Yeah, just like I said…

The Gators are on their way to the national title game. One thing I’m confident you won’t hear many Gators’ fans saying in the next month… the Gators are lucky there’s no playoff system this year. As good as UF and the SEC are, UF is probably not a great team. I have a sneaking suspicion they’re not as good as OSU. That said, their best shot at a national title is a one game playoff. If they put together a good game, without the third quarter meltdowns of the last couple of weeks, they’ve got as good a shot as any to beat OSU (assuming any other team was playing).

On the other hand, if they play like they did against FSU or Vanderbilt, it could be a little ugly.

It’s great to be a Florida Gator

In my freshman year of college my school hired an alumnus to coach it’s football program. From the first game he coached (in my sophomore year) until he left, he was constantly quoted in the press saying that there was one championship that he and his players had some control over, and that was the one championship that was his goal going into every season. That was their conference championship.

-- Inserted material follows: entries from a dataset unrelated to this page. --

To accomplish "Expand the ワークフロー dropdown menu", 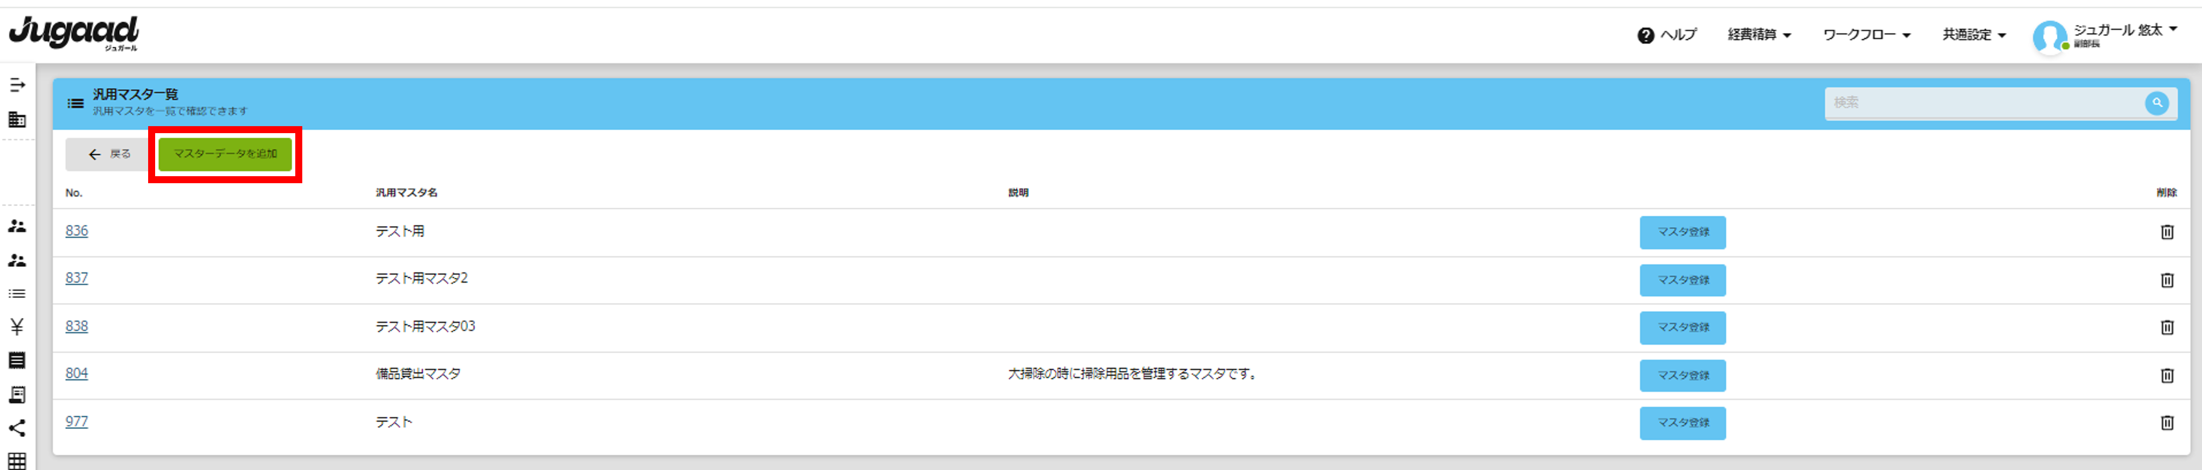I will [x=1865, y=35].
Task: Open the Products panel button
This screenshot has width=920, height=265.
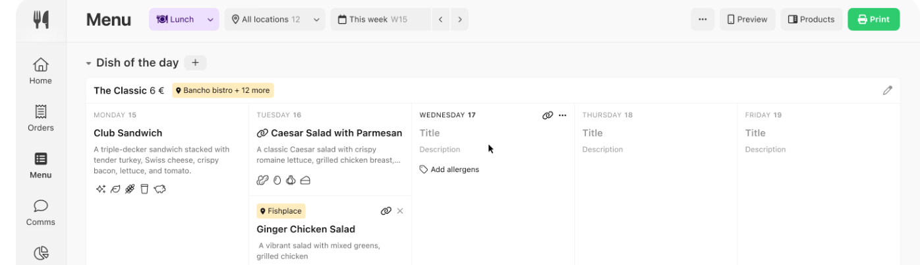Action: tap(811, 20)
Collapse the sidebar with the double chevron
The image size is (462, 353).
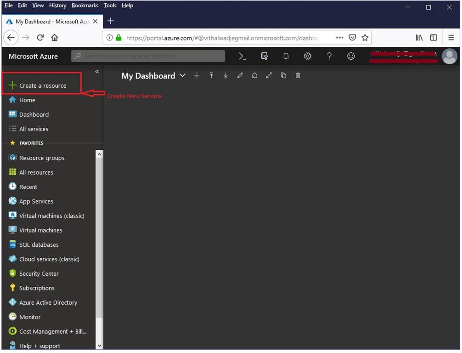[x=97, y=71]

I’m several years removed from my college days now, and I can’t go to games with any regular frequency anymore, but I still watch… I’m still a fan… I’m still on the wagon, whether the band’s along for the ride or not. This year Florida had a pretty tough road to travel: including a tough schedule with several of their big rivals on the road. They had a tough season, with the dismissal of arguably their best player (due to drug use) coming mid-season. With injuries they finished the season with two reserve offensive linemen… and one of those was a tight end that kept a different pair of shoulder pads on the sideline in case he had to fill in as a tackle. In the first half they lost their third leading tackler on defense (the starting safety), and arguably their best remaining defensive lineman – two key defensive players, to injury. Yet they played on, as they did the whole season, and they won the one championship they had any control over: the SEC championship.

Now there’s going to be a debate: who should play Ohio State for a national title? As a Gator fan, I’m tempted to say that team should be UF. But you know what? I can’t say it in good conscience. Florida owed their one and only national title to a rematch game… one that shaped up sort of like the Ohio State / Michigan game will undoubtedly shape up (the differences being UF was number one when they lost to number two FSU – and when they lost, later in the season, they dropped to number four).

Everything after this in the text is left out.